Me on the left, with my dad and my older brother.

I have been fighting right from birth.

My family was living in Houston, Texas, when my mum was hit by a drunk driver on Christmas Day, 1982. She ended up in a coma and gave birth to me prematurely. I started life fighting in an incubator for 6 months -- after that, my dad had to take me and my other brother to Nigeria because he couldn't afford childcare in the US.

In Nigeria, I started college at the age of 15. While in college, I started community work and advocacy. I represented Nigeria at various youth forums such as the EDC Youth Employment Summit and TakingITGlobal, where I worked to create sustainable economic opportunities for low-income and disadvantaged youths.


Me (in the middle with the blue jeans) and my siblings and cousins posing for a picture together in Lagos, Nigeria.

After college, I worked in finance helping small businesses, middle- and low-income people with financial resources and solutions. Around 2008, I came back home to Houston, Texas, where I became a HUD-certified financial counselor working with the Obama Housing Affordability Program. This was an exciting opportunity helping homeowners keep their homes and keeping it affordable.

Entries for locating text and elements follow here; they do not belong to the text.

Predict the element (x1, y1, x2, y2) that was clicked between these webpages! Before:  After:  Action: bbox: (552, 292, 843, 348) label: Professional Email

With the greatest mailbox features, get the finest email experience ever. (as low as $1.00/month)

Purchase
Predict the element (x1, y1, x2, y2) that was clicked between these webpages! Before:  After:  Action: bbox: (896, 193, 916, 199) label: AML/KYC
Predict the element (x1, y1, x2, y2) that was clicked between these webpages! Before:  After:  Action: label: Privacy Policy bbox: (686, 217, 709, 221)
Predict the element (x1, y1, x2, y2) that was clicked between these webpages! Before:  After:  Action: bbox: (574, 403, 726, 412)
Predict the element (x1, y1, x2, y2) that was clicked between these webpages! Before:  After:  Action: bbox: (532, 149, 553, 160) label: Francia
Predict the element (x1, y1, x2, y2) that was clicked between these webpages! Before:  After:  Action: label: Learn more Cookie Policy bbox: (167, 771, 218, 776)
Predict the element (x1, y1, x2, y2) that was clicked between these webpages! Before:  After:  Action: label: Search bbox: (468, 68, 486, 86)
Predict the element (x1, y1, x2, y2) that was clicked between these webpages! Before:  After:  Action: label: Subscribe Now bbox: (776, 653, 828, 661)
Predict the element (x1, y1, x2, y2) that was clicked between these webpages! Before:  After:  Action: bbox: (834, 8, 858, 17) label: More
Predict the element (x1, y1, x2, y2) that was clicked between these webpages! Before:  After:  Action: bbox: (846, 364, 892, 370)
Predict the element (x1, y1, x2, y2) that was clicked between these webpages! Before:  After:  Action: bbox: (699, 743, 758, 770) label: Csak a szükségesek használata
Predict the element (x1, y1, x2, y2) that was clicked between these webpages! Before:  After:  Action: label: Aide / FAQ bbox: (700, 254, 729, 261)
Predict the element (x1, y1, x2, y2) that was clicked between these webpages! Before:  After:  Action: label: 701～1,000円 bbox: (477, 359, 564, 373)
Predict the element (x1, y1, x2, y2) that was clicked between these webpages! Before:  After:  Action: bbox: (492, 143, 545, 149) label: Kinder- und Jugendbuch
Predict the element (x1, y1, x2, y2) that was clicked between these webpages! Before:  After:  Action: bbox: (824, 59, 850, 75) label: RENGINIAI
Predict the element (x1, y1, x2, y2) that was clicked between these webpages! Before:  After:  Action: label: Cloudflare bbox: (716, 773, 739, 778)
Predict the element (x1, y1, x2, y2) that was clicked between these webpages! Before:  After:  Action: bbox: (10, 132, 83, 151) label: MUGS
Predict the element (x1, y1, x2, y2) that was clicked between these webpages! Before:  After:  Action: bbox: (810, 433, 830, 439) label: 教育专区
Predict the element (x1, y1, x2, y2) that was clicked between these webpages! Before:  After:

In 2010, I came out about my sexuality to my family. I was pushed out, and it led to me going into depression. I moved to Chicago in 2011 with a job offer hoping for an opportunity to have a new beginning. However, a couple of days before starting, I became a victim of the great recession and the company went under.

I was in an unfamiliar city, and I ended up unhoused. If things could not get any worse, I fell ill and became hospitalized, where I was diagnosed with AIDS.

Getting the social, health, economic, and mental services I needed was not easy. I had to challenge the status quo of ideologies and policies that were in place. I fought for my survival and brought about changes so that nobody has to go through what I went through ever again. I was able to pull through thanks to the help of healthcare workers, transit workers, and the public library.

Thankfully, a Good Samaritan offered me a place and created an avenue for me to come out of that experience. I got a job as a flight attendant, and that has been my job since.

When I moved to Seattle, I lived in the 37th district, from day 1. This is my home where I live and breathe. Most especially, it is where I have been doing my community work.

I have done advocacy projects and worked on policy on both a global and local scale. I believe that we can think globally and implement locally.